И вдруг что-то случилось. Голос Оддбранда, пробивавшийся сквозь шум пира, изменился: повесть о сватовстве отодвинулась куда-то назад, из-под одних слов проявились другие. Сэла по-прежнему глядела на воина по имени Краэб (он сидел там, куда случайно упал ее взгляд), по-прежнему слышала голос Оддбранда, но слова теперь звучали иные.
– Слушай меня, девушка, я знаю, ты меня услышишь , – говорил голос, ставший вдруг таким близким, словно Оддбранд стоял возле ее плеча. – Я говорю для тебя. Я приехал, чтобы сказать тебе: ты должна найти, в чем слабость туалов и как их победить. Раб, которого я подарил, – это Коль, он останется здесь с тобой, чтобы помочь тебе. Весной я приплыву к вам сюда снова. Боги указали на тебя, и это значит, что ты со всем справишься.
– …Ее подвели, как положено, к Свадебному камню, она просунула руку с платком в отверстие, и жених взял у нее платок и надел взамен ей на палец кольцо, – звучали тем временем слова все той же старой саги. – Потом невеста вышла из-за камня и увидела нарядных людей: среди них стоял конунг Харвальд, и в руках у него был ее платок. «Ну что, девушка, хорошего жениха я дал тебе? – спросил он у Хильд. – Ты не в обиде на меня?» А она ответила: «Я же знала, конунг, что ты не посоветуешь мне ничего плохого!»
Сэла повернула голову и снова посмотрела на Оддбранда. Он продолжал рассказывать, глядя только на Фуиля. Но Сэла была уверена, что ей это не померещилось, что Оддбранд умеет за один раз говорить две совсем разные речи, и та речь, что она слышала, предназначалась только для ее ушей.

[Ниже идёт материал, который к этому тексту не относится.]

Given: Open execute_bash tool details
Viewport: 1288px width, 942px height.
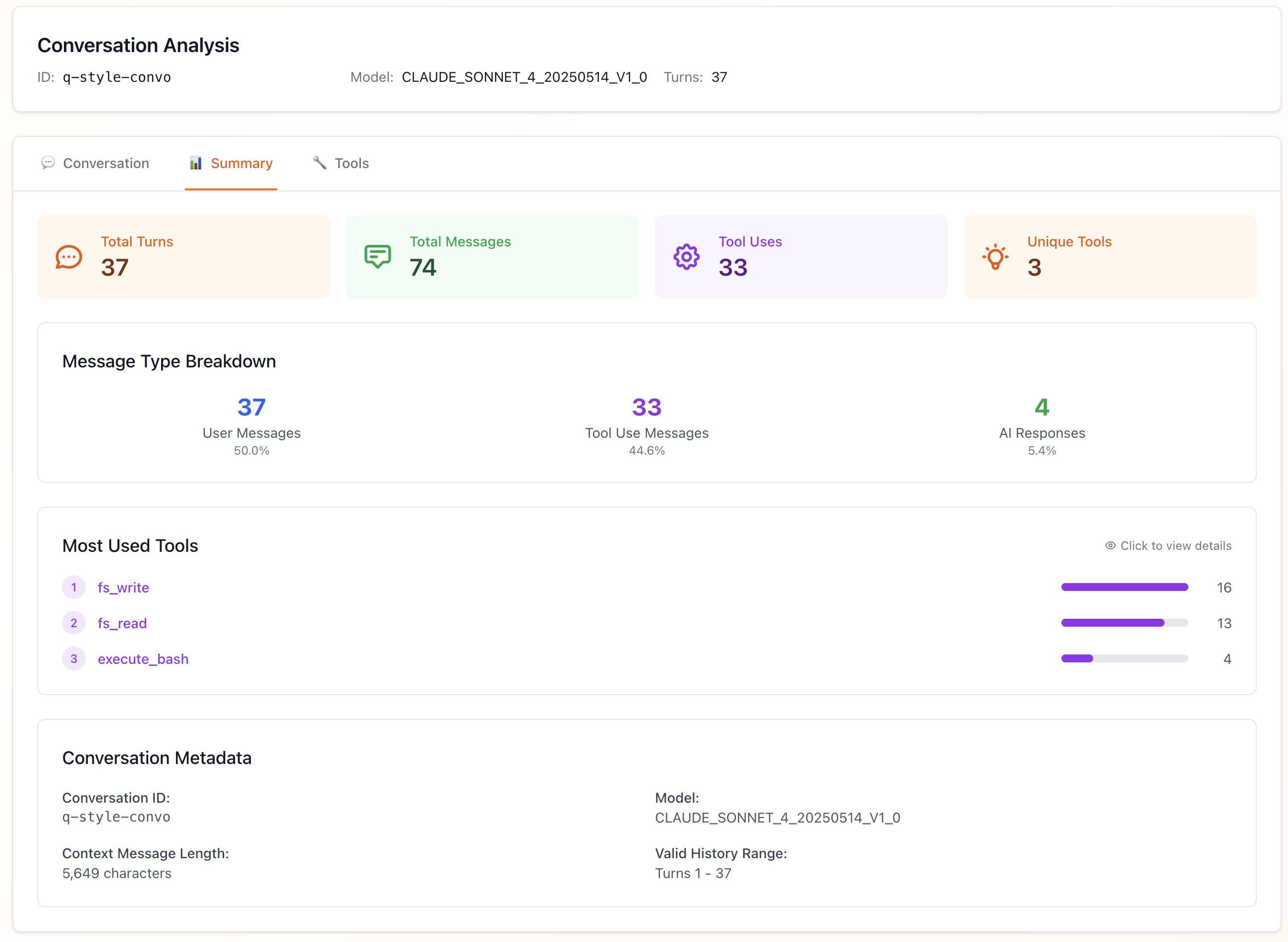Looking at the screenshot, I should click(143, 659).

Теперь она должна ответить, но как? Держа в голове самую важную мысль, Сэла напряженно смотрела на Оддбранда, но отдавала себе отчет, что ее мыслей он не слышит, а говорить вслух только для него одного она не умела.
Чуть погодя Оддбранд заметил, что Сэла незаметно встала и выскользнула из зала. Вернулась она достаточно быстро, и никто не заметил ее отсутствия. Пир шел своим чередом, женщины обносили гостей пивом, медом и вином. Сэла тоже принимала в этом участие. Обходя столы, она приблизилась и к Оддбранду. Вокруг них толпились люди, двое или трое туалов оживленно беседовали с гостем-квиттом и громко смеялись; нечего было и думать о том, чтобы тайком сказать ему хоть слово. Но Сэла и не пыталась ничего говорить. С кувшином пива в руках, она наклонилась над столом, и Оддбранд протянул ей свой кубок. Одной рукой держа тяжелый кувшин за ручку, второй Сэла подхватила его под днище, и тут на колени Оддбранду под столом упал маленький кусочек кожи. Перехватив его, он сунул кусочек в башмак. Сэла отошла и больше на него не оглядывалась.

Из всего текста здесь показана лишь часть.